Dia masih mematung terdiam disana dengan tatapan lurus dan kosong. Tanpa ekspresi dan datar.
Aku kembali menyimak berita tentang pembunuhan di layar kaca. Tak ada sedikitpun terbesit jika yang berdiri di sebelah sana adalah sang korban. Hingga sampai kutahu, dia tidak dapat mengucapkan sesuatu.

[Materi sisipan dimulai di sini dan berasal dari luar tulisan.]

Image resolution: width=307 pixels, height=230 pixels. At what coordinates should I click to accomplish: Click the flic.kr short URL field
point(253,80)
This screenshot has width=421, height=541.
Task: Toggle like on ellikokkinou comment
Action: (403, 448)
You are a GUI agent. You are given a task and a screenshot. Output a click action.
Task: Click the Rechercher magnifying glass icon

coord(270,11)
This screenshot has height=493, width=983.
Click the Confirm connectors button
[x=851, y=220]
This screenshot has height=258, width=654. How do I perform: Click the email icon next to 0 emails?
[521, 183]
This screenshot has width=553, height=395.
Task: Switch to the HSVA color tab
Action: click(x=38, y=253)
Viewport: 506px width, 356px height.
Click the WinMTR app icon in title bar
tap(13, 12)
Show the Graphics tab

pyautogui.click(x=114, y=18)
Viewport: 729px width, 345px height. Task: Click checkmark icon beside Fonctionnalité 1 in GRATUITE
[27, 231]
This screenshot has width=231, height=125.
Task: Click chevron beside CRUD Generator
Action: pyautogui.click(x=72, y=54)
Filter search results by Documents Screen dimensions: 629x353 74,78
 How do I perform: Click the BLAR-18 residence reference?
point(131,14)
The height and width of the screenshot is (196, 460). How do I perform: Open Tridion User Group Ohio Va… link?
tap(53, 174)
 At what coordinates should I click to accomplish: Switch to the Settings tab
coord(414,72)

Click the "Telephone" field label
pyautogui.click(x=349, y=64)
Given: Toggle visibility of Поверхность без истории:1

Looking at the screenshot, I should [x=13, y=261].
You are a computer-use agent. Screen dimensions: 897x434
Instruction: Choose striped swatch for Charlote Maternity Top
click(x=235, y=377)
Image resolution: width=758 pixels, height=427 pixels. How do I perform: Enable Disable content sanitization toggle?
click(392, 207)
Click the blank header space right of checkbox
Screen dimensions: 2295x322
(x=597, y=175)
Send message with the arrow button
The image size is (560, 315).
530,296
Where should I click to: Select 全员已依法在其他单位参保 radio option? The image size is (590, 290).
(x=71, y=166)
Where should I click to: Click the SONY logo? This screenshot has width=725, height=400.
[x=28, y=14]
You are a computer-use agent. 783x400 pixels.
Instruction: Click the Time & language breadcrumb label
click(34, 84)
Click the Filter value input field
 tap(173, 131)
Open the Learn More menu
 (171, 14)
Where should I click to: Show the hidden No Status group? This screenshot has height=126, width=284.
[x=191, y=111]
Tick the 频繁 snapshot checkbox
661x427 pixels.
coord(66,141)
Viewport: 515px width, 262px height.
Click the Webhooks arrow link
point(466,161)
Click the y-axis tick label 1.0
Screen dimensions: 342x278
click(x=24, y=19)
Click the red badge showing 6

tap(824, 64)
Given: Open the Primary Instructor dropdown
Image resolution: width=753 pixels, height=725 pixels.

Sebelumnya, Aku berpikir mengapa dia tidak mengucapkan sepatah kata apapun. Yang dilakukannya hanya sedikit mengangguk dan menggeleng dengan gerakan yang hampir tidak bisa dibaca.
Apakah dia bisu?
apakah dia memang anaknya pendiam atau apa ?
Kulihat di televisi dia anak yang normal dan tampak ceria dan memiliki teman sebaya yang banyak. Tak mungkin dia masuk kategori bisu dan anti sosial.
Lalu apa yang menyebabkan dia seperti itu?
Tak mungkin aku bertanya kepada 'mereka' yang datang. Biasanya mereka yang membuka obrolan atau sekedar memberikan dialog pembuka atau semacamnya. Baru selanjutnya aku menimpali. Itulah cara kerjaku. Agar tidak dibilang kepo atau mau tahu urusan mereka. Ya seperti itulah.
Kembali ke dia, kulirik kembali sambil terus menggelayutkan sejuta pertanyaan. Kemudian dia membuka mulutnya.
Astaga ... aku baru ingat. Sang korban ditemukan tewas dengan mulut yang penuh kertas koran. Kini kutahu dia membuka mulutnya ingin menunjukan bahwa dia tidak dapat berbicara. Kertas koran membuatnya tidak bisa bernapas dan menuntup saluran kerongkongannya. Kekurangan oksigen dan meninggal perlahan.
Sang pelaku melakukannya karena pasti tidak ingin sang korban berteriak dan terus merengek. Dan dari dialah saya tahu kalau sang pelaku tidak tega mendengar rajukan sang korban.
"Maafkan aku, karena tidak tahu kau seperti itu," ujarku.
Dia menggeleng. Mungkin katanya "tidak apa apa."
"Orang tuamu orang yang hebat. Mereka orang yang tegar. Dapat memaafkan sang pelaku dengan hati yang besar," ujarku sambil tersenyum.
Dia mengangguk sambil sedikit tersenyum.
"Kau pasti bangga telah memiliki mereka," kataku lagi.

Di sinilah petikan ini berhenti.